(Saved data entries)
:::

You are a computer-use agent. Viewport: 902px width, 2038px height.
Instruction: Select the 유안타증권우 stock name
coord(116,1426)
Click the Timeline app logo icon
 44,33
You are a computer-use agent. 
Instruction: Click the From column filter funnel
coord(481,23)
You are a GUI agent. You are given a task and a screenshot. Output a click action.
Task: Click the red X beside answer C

:::

• **TASK DETAILS**: Output, and output only, the lines from the one containing "Instruction: Select the 유안타증권우 stock name" through the last line of the data above.

• **ANSWER TO THE PROBLEM**:
Instruction: Select the 유안타증권우 stock name
coord(116,1426)
Click the Timeline app logo icon
 44,33
You are a computer-use agent. 
Instruction: Click the From column filter funnel
coord(481,23)
You are a GUI agent. You are given a task and a screenshot. Output a click action.
Task: Click the red X beside answer C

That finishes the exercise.